Ryan Joyce (born 20 September 1985) is a professional English darts player who plays in Professional Darts Corporation (PDC) events.

Career

BDO
In 2014 he reached the Last 48 of the World Masters. He took part in the 2016 BDO World Trophy, he was knocked out in the first round losing to Jamie Hughes. He has qualified for the 2017 BDO World Darts Championship, where he won 3–0 against Dennis Nilsson in the Preliminary round. In the First Round, he lost to Martin Adams 2–3 in a sudden death leg, after throwing for the match twice and missing one dart at double 18 to win followed by Adams hitting a 115 checkout to stay in the match, before Joyce himself survived a dart at 5-4 down before hitting a 164 checkout to take the game to the deciding leg.

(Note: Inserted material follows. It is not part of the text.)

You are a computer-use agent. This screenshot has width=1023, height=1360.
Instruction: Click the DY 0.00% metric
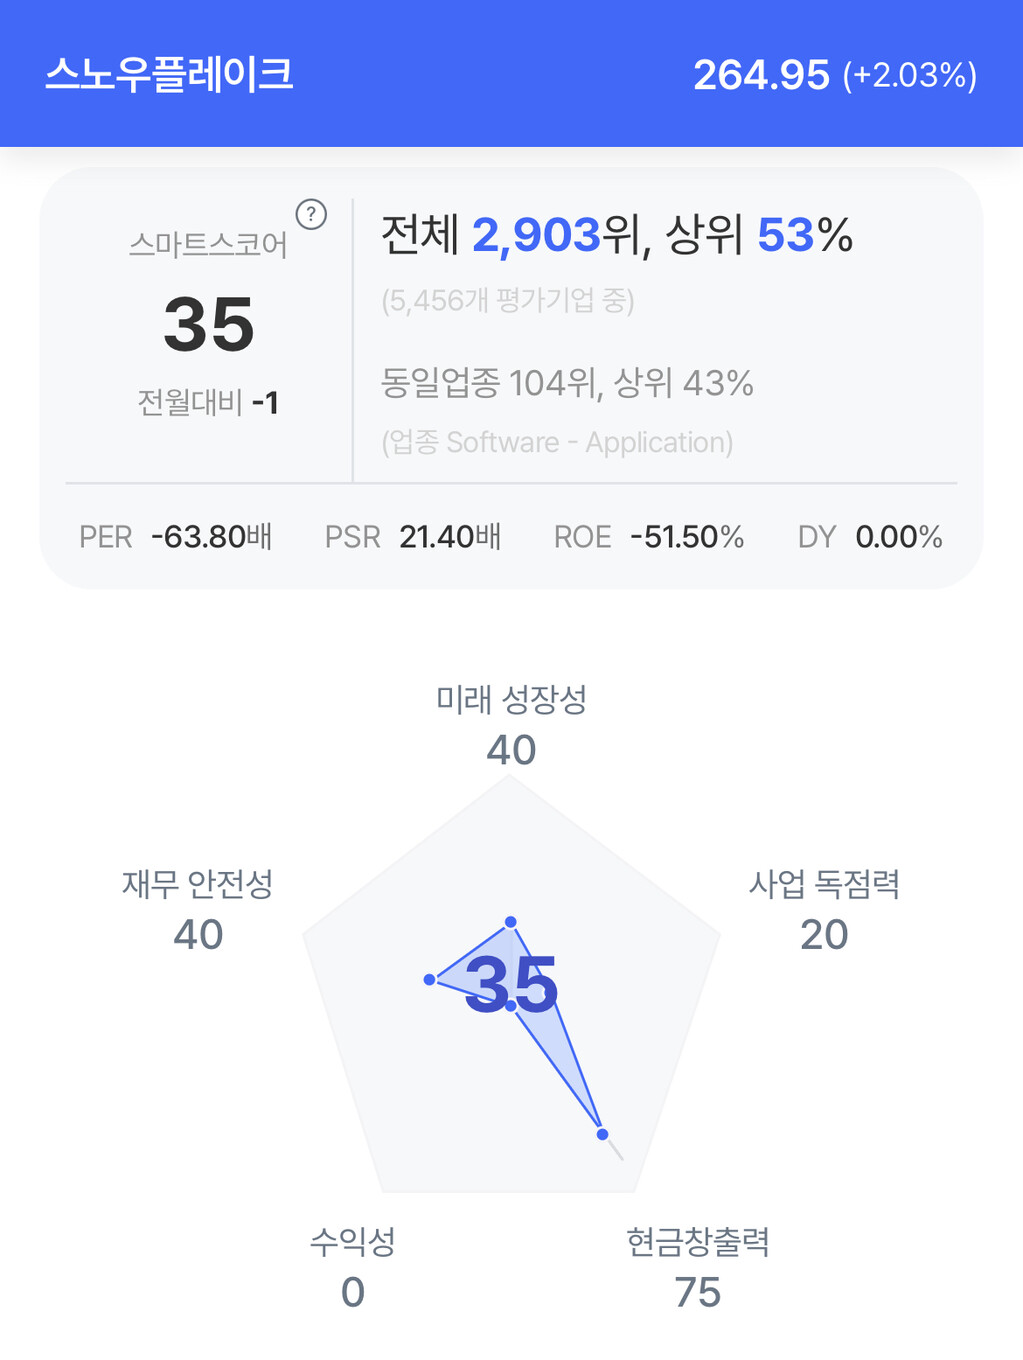point(869,537)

Outside of the major tournaments he has reached 3 BDO ranked event finals, the first was the 2013 Turkish Open where he lost 5–0 to Martin Phillips, then the Isle of Man Open in 2016, losing 6–4 to Tony O'Shea also the Denmark Masters in 2016 losing 6–4 to Glen Durrant. He has had more success in pairs competitions winning the Turkish open pairs 2013, Welsh open pairs 2015 and losing in the final of the British open pairs 2016 all while partnering Andy Chalmers. He won the Scottish open pairs 2017 title with Kevin McDine. His most recent success came in the BDO Gold cup singles tournament 2017 which he won beating Wayne Warren 6–3 in the final.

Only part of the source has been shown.